There are a lot of state universities in rural areas that thrive athletically. Many of them are still within an arms length of elite prep players or in a region of the country that consistently breeds athletes; their immediate location does not hinder them from being competitive.
That is not the case for the University of Connecticut. Located in the woods of the Constitution State, Storrs is right in the middle of a part of the country that isn't known for pumping out athletes.
Overall, New England is not a recruiting hot bed and fans pour most of their emotions into pro sports. They'll dial up sports radio to yack about bullpen problems at the Fens a thousand times before even wasting a breath on a college basketball program in their backyard that's losing steam.
Responsible for more than 44 percent of the programs wins and three National Championships, Jim Calhoun has taken the program to heights never imagined back in mid 1980s, and there's an argument to be made that UConn is a program all about Calhoun and nothing about the name on the jersey.

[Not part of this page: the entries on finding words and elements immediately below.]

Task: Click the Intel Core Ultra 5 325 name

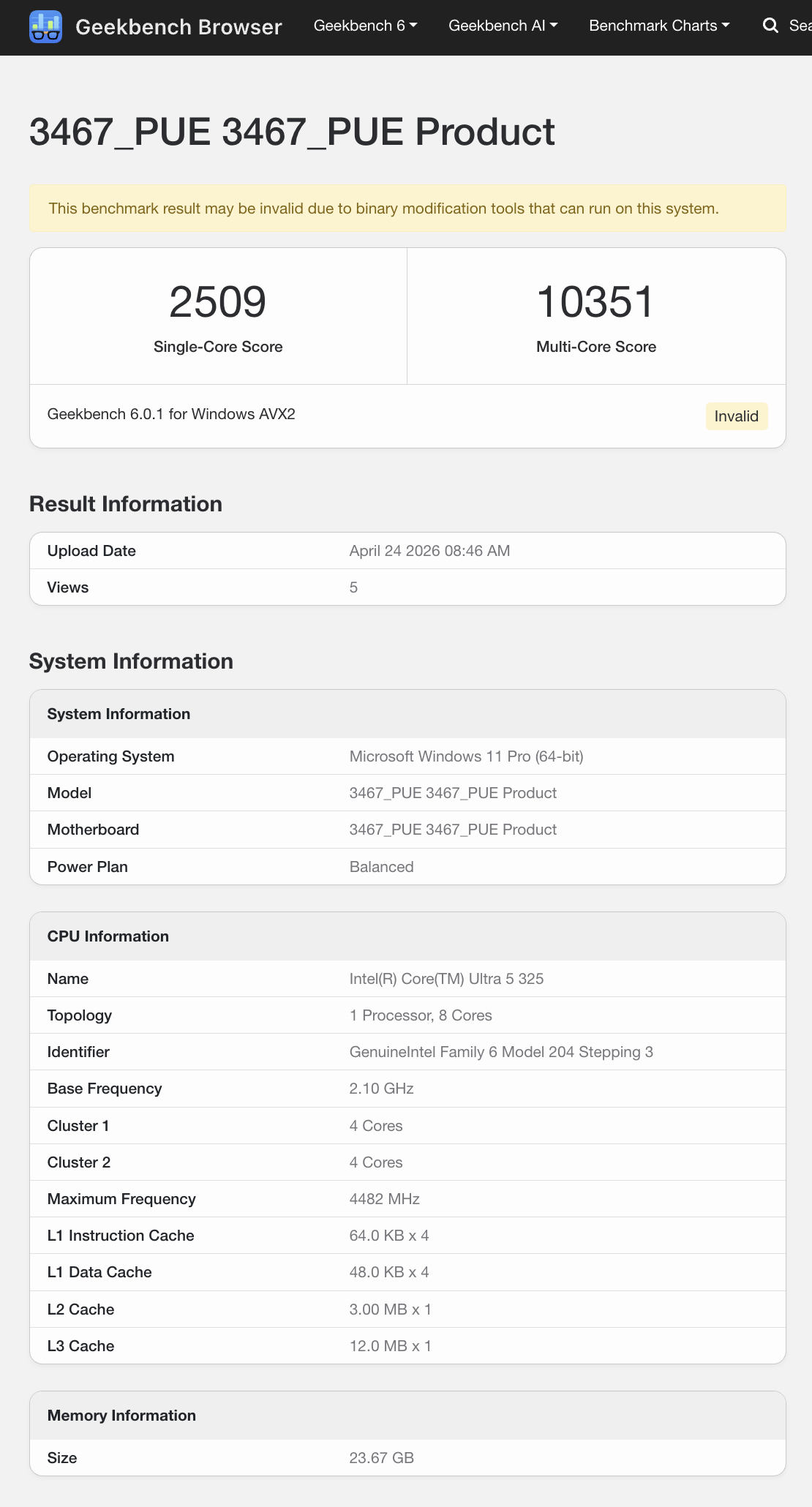Action: (446, 979)
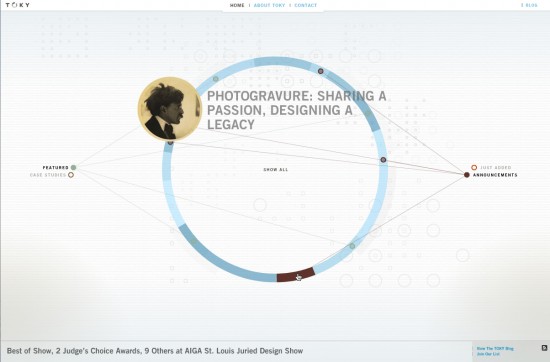Open the Join Our List link
550x362 pixels.
488,354
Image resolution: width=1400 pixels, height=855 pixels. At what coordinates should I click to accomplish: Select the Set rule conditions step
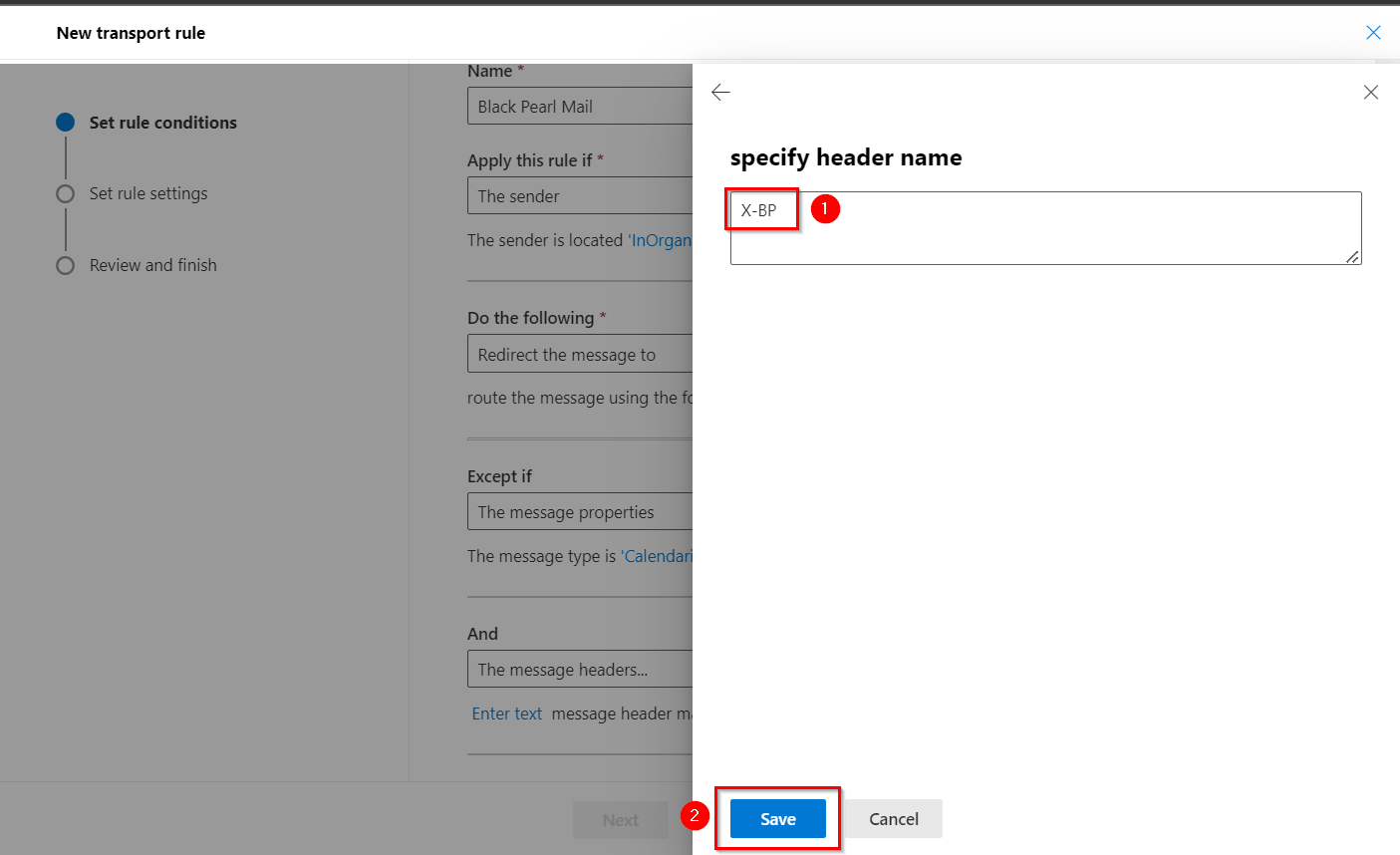pyautogui.click(x=162, y=123)
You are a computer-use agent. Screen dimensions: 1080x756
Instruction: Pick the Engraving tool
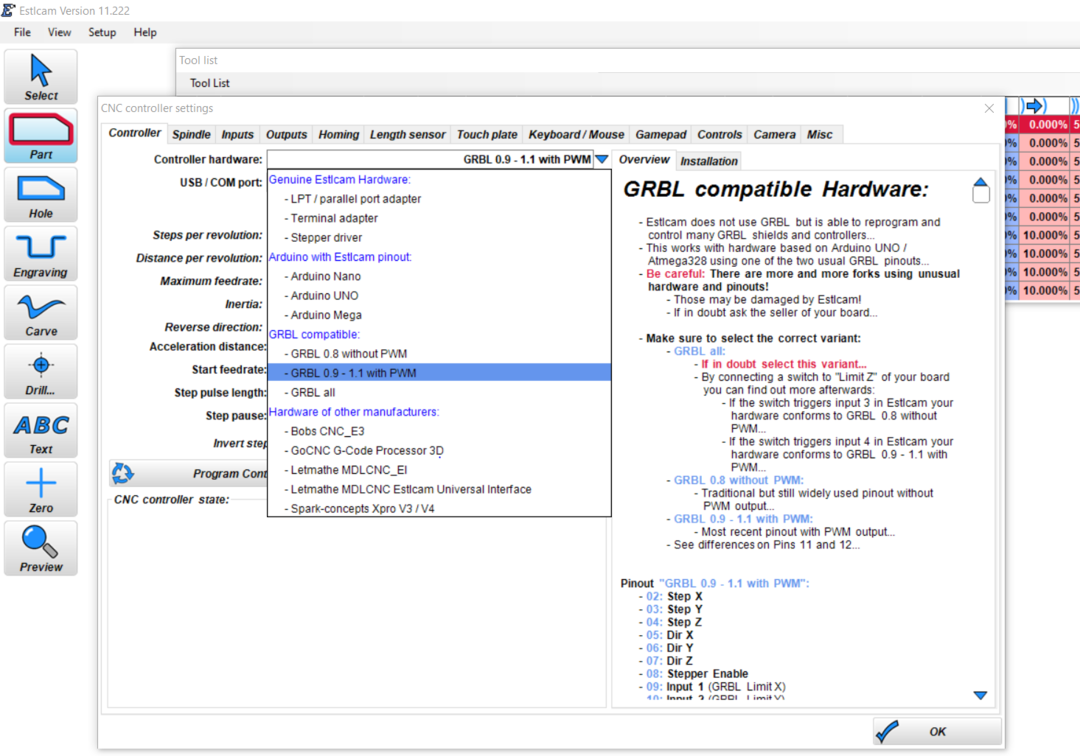[x=41, y=254]
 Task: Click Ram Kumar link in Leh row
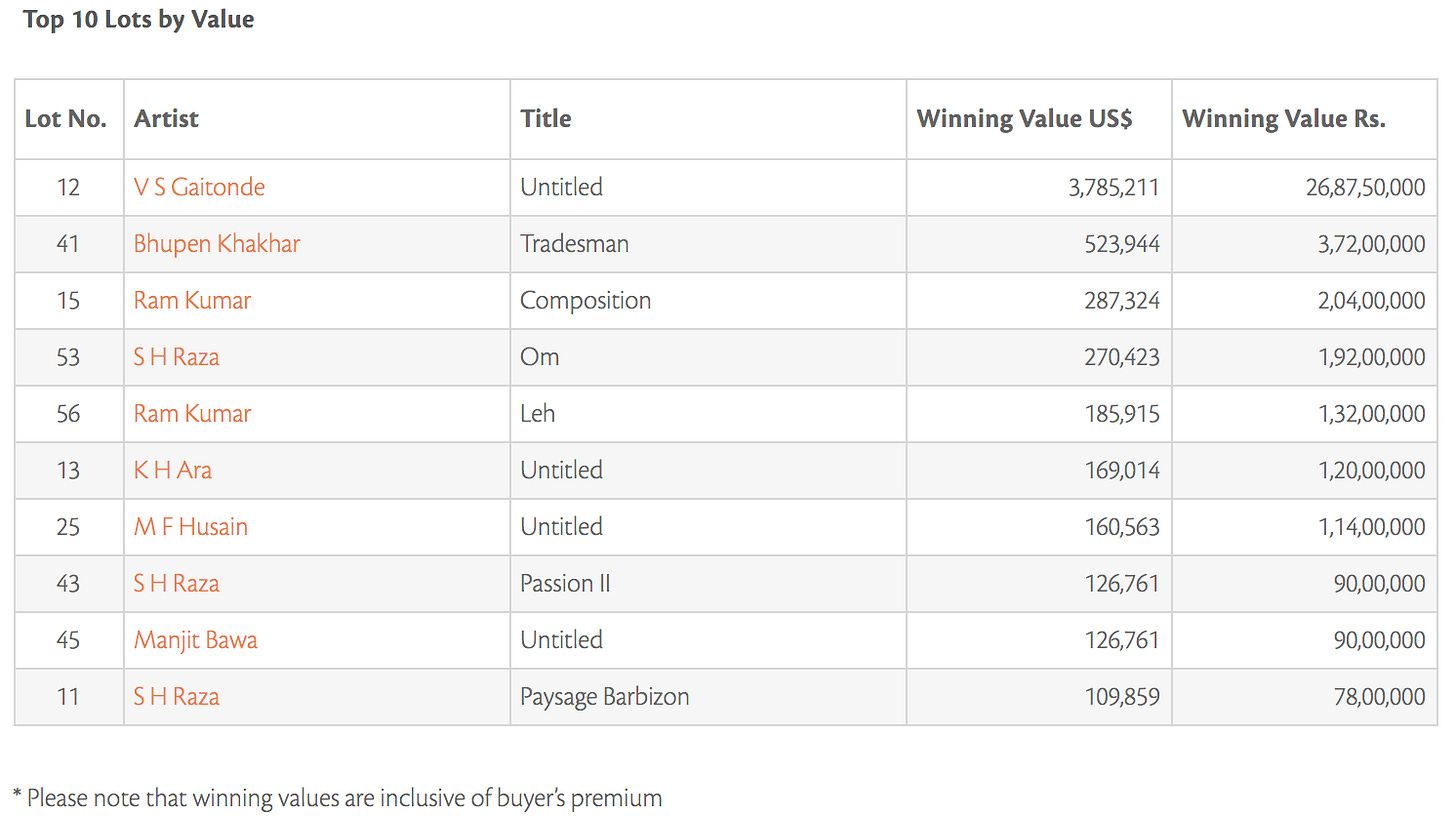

He's established the school as a basketball powerhouse, and was able to regularly recruit any part of the country.In a way, UConn has been a college basketball anomaly like it's little brother to the north once was.
When John Calipari left the University of Massachusetts, and Marcus Camby, Lou Roe and company soon thereafter, the Minutemen basketball program was never the same. The luster was lost and so was the national prominence. UMass couldn't remain a top 25 program just recruiting nearby cities and towns and their new normal of being average has continued into today.
The prospects of the same downfall happening to UConn real if not likely to happen. Playing in a conference that has taken a major hit with the loss of key basketball schools, Husky basketball may simply not matter that much going forward, and mediocrity will ensue.
Sadly, we may be losing a current basketball powerhouse.